• SUPPLIED RECORDS:
■ ■ ■ ■
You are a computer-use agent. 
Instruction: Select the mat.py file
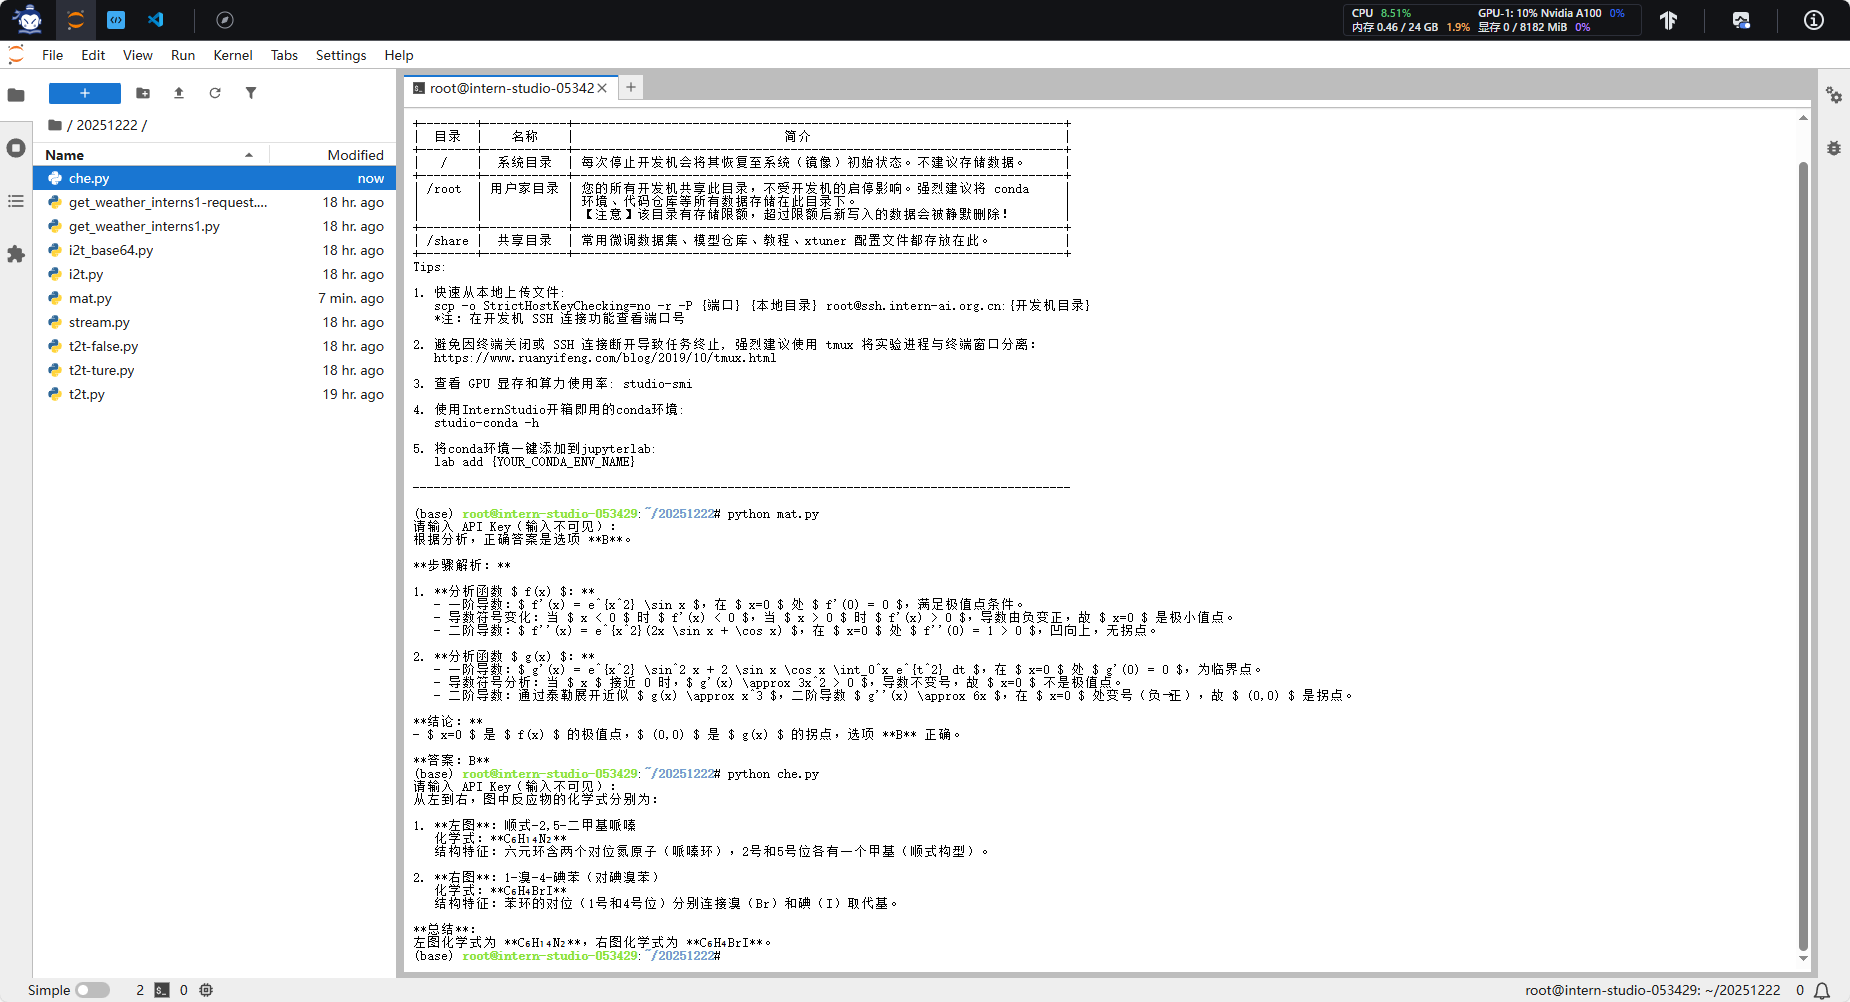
■ ■ ■ ■
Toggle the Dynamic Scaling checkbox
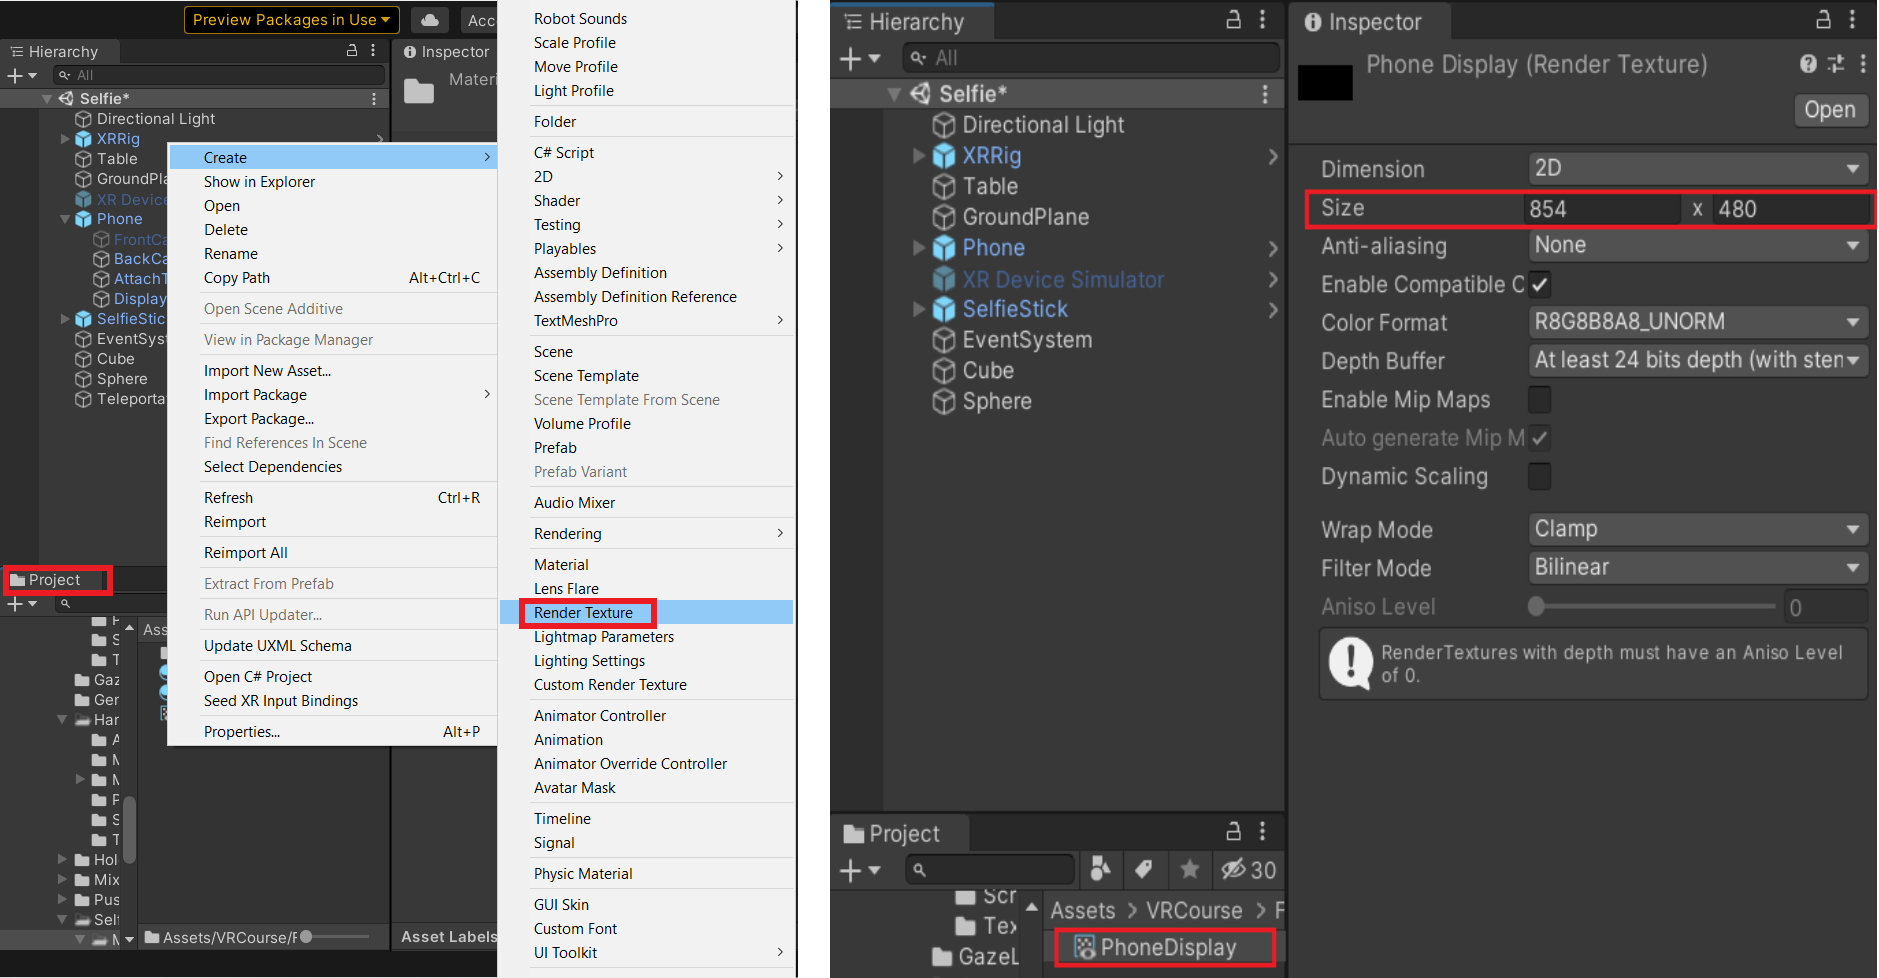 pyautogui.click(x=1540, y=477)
■ ■ ■ ■
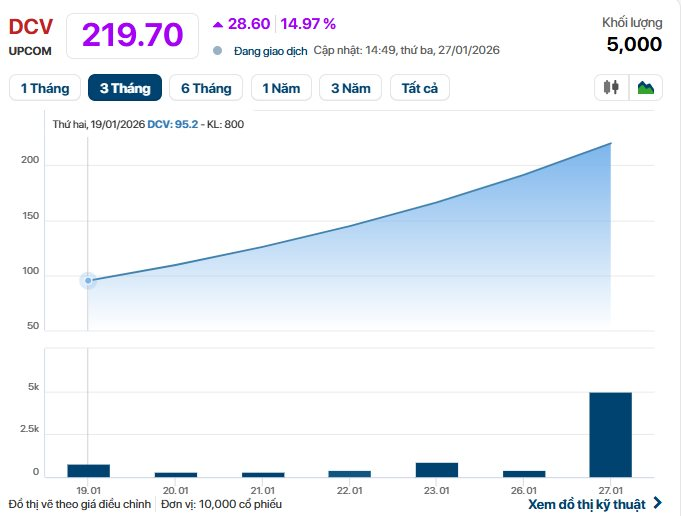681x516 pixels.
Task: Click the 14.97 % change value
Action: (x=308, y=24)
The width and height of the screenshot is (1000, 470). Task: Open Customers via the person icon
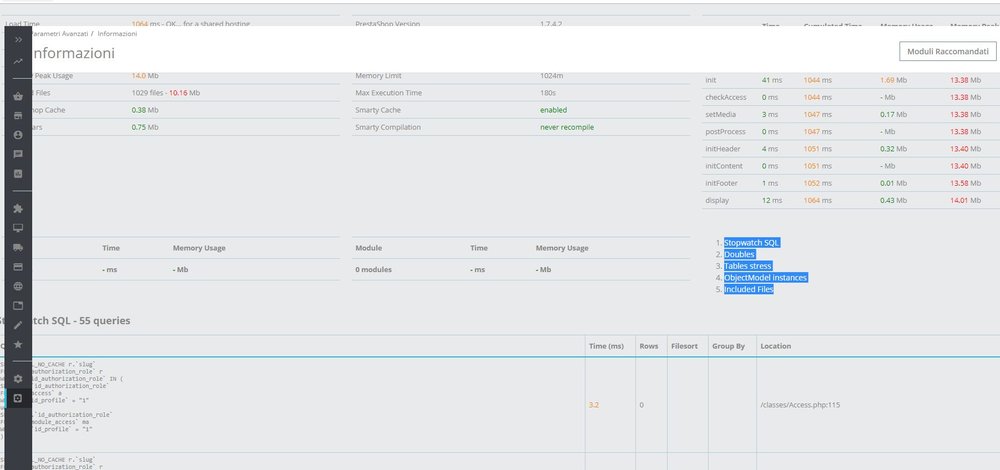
■ ■ ■ ■
• TASK REQUIREMENTS: Of the lines above, extract only those from the line with "You are a computer-use agent." to the line with "Instruction: Select the mat.py file", both included, exactly as written.

• WRITTEN ANSWER:
You are a computer-use agent. 
Instruction: Select the mat.py file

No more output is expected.